Estas relevantes funções não fiscais desempenhadas pelo imposto de importação justificam a dispensa da observância da anterioridade de exercício e nonagesimal (art. 150, §1º), bem como a atenuação da reserva absoluta de lei tributária (art. 153, §1º).[6]

A importação, em sentido amplo, consiste no ato de introduzir num determinado País, Estado ou Município bem proveniente de outro. A Constituição Federal, contudo, não empregou o termo nessa amplíssima acepção: a importação que está sujeita à incidência do Imposto de Importação é apenas aquela consistente na entrada do produto no território nacional, de bem proveniente de outro País. A União somente tem competência para instituir o I.I sobre as importações entre Países, e não entre Estados ou Municípios.

2.1 – Materialidade da Importação

Caso análogo ao ICMS, para que haja o Imposto de Importação, além da previsão legal, o produto deve ingressar ao território nacional, mas é indispensável que haja a incorporação do produto à economia interna.
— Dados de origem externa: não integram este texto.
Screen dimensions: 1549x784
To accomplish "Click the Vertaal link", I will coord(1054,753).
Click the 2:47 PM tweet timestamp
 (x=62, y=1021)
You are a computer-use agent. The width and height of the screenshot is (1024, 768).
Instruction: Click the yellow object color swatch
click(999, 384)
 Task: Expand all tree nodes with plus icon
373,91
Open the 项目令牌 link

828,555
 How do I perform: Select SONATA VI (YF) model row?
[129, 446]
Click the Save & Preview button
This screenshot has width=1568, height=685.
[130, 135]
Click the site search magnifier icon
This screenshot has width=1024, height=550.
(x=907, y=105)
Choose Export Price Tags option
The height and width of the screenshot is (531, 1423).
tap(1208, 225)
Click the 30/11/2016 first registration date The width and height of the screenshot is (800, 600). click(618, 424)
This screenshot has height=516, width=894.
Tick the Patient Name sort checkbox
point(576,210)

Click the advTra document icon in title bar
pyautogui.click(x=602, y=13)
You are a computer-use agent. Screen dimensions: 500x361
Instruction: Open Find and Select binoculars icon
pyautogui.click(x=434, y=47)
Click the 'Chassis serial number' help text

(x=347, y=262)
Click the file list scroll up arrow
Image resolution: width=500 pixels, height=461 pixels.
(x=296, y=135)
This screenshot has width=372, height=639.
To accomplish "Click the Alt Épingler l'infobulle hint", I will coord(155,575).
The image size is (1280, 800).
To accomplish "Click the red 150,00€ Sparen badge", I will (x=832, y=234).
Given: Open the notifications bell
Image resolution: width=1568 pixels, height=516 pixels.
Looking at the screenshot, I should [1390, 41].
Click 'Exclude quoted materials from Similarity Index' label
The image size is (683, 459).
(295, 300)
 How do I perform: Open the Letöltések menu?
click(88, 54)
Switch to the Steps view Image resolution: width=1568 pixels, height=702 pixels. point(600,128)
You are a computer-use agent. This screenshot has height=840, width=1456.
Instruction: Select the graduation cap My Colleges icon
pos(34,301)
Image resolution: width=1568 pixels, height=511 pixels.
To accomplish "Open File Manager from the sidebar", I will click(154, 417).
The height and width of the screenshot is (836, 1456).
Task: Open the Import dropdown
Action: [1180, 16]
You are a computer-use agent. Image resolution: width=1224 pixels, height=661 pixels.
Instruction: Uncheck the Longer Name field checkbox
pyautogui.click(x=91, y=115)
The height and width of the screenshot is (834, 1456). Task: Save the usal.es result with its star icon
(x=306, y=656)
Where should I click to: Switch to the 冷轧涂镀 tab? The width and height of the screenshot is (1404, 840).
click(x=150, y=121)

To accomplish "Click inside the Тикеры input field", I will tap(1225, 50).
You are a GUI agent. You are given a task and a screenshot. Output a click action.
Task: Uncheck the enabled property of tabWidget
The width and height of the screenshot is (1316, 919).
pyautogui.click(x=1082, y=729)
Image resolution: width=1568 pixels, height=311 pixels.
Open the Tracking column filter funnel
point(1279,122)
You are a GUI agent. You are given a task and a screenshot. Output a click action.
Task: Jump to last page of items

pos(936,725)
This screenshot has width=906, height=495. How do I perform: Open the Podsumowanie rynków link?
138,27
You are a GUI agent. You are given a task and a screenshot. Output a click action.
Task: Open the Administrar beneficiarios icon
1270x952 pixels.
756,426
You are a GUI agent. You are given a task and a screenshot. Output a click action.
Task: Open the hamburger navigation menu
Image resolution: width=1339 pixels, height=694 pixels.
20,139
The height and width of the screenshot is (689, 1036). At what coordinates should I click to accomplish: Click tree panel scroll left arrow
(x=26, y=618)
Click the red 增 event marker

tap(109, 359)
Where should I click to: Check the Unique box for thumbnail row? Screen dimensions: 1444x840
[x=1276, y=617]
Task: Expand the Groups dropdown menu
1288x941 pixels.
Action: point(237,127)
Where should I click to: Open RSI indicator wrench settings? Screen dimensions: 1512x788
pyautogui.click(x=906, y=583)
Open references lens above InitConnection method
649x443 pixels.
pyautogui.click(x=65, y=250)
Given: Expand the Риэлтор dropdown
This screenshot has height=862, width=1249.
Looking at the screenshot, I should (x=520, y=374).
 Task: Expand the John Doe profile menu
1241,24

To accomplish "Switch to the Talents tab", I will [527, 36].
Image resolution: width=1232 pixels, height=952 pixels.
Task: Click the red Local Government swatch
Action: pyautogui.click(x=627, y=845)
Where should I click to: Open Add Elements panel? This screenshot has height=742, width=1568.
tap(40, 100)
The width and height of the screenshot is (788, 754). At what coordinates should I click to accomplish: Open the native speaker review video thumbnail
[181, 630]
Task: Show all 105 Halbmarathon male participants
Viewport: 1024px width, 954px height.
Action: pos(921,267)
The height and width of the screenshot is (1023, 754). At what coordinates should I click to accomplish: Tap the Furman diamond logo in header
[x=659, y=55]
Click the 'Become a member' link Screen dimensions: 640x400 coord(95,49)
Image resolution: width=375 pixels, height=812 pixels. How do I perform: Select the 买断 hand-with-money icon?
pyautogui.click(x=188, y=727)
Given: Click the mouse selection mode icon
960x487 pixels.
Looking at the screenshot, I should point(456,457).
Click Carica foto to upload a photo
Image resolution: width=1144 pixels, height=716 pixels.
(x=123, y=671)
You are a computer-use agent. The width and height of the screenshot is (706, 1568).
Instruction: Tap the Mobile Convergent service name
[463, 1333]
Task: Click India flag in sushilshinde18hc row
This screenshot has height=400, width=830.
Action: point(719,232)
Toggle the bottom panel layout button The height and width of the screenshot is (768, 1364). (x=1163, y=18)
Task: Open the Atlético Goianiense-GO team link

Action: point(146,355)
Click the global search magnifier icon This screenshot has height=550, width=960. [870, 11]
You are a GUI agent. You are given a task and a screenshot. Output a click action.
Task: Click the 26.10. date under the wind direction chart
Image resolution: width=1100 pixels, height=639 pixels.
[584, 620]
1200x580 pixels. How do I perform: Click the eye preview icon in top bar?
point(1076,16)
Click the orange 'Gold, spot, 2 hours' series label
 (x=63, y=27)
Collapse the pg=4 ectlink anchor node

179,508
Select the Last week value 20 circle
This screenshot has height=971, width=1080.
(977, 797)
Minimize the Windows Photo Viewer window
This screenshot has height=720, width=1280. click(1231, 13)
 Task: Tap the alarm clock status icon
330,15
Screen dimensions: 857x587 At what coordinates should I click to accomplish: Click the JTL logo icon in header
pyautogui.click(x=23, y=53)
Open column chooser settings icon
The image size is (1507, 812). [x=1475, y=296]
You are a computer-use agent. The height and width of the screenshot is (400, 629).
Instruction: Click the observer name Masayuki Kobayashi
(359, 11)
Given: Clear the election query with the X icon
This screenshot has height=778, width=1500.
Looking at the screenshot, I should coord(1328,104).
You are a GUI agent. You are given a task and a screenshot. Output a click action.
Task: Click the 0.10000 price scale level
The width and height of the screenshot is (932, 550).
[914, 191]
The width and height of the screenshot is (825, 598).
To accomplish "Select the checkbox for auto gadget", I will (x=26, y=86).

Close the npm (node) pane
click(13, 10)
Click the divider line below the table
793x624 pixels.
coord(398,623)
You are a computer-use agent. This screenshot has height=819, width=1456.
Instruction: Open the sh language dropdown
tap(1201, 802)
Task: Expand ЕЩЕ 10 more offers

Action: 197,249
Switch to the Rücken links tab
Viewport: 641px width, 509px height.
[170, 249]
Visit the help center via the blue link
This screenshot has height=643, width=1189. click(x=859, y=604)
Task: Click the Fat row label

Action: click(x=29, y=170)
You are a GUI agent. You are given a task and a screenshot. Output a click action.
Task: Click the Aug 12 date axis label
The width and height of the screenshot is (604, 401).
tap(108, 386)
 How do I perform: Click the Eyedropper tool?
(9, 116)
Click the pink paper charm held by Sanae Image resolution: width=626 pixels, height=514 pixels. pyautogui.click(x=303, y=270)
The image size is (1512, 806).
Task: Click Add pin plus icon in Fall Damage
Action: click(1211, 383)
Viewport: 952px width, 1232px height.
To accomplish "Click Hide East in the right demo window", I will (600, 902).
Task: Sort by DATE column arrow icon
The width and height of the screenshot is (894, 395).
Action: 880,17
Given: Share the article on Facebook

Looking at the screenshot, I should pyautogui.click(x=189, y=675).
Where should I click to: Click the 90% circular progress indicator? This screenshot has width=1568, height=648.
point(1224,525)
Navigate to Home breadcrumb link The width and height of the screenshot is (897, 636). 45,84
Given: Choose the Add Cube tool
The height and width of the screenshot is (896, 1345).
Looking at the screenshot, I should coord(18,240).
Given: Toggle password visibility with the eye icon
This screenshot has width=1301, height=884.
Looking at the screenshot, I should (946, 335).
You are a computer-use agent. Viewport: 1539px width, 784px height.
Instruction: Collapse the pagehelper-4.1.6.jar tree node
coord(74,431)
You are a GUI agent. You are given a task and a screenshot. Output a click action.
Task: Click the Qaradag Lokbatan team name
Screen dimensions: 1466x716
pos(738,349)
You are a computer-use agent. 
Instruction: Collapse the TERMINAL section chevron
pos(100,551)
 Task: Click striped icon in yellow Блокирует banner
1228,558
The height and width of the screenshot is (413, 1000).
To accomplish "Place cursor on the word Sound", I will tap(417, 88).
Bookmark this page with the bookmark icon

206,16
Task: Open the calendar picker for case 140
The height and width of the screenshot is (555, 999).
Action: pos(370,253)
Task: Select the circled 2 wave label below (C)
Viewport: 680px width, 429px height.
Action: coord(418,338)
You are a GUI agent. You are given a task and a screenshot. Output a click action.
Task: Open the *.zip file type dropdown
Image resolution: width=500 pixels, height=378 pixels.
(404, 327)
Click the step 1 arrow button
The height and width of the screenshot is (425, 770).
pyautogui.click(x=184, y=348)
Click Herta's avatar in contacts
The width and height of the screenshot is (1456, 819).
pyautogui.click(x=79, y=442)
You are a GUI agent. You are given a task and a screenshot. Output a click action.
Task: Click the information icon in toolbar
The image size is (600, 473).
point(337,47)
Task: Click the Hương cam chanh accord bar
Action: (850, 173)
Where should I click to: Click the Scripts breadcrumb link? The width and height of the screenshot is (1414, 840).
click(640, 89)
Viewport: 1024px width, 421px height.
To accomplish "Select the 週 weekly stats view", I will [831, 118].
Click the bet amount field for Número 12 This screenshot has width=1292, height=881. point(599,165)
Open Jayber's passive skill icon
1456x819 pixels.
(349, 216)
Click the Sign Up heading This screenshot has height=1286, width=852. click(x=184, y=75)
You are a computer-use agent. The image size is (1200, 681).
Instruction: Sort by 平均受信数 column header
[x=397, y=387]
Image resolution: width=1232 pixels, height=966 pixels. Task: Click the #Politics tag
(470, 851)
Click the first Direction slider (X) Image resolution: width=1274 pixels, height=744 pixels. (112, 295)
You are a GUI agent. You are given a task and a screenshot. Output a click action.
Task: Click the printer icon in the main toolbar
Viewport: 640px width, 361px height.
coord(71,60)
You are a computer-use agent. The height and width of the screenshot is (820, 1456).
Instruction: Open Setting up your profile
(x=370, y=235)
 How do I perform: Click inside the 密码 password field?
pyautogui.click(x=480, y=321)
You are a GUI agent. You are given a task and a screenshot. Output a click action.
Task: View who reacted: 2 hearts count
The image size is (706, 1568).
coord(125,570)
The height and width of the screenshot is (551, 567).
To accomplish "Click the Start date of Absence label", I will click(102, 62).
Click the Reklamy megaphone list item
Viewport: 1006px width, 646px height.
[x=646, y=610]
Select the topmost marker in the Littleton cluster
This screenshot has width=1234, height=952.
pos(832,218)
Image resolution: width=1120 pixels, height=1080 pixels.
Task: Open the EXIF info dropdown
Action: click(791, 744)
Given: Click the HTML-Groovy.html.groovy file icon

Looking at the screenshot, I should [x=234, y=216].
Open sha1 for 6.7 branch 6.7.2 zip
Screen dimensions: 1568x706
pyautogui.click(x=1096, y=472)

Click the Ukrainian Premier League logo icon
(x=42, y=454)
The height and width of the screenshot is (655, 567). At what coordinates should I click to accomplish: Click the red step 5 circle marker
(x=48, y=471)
Da majoritária e melhor doutrina podemos extrair a seguinte lição:

Impostação. Entrada no território nacional. Incorporação do bem à economia. “Importação” é o ato de trazer para o território nacional ou, como diz Aurélio, “fazer vir de outro País...”(Novo dicionário da Língua Portuguesa). Mas, em seu sentido jurídico, não basta o simples ingresso físico. É imprescindível a entrada no território nacional para incorporação do bem à economia interna. De fato, conforme adverte Misabel Derzi, abaixo transcrita, “somente se deve considerar entrada e importada aquela mercadoria estrangeira que ingressa no território nacional para uso comercial ou industrial e consumo, não aquela em trânsito, destinada a outro país.”[7]

2.2 – Aspecto Temporal do Imposto de Importação

O Imposto de Importação tem sua materialidade temporal no ato em que ingressa, ou melhor, incorpora ao território nacional e obedecerá à norma de tributação neste momento e não quanto ocorreu a importação. Desta feita a alíquota de importação a ser aplicado será a vigente na data do ingresso (incorporação) ao território nacional, faz-se necessária a transcrição do art. 19 do CTN – Código Tributário Nacional:

Impostos sobre a Importação

Art. 19. O imposto, de competência da União, sobre a importação de produtos estrangeiros tem como fato gerador a entrada destes no território nacional.[8]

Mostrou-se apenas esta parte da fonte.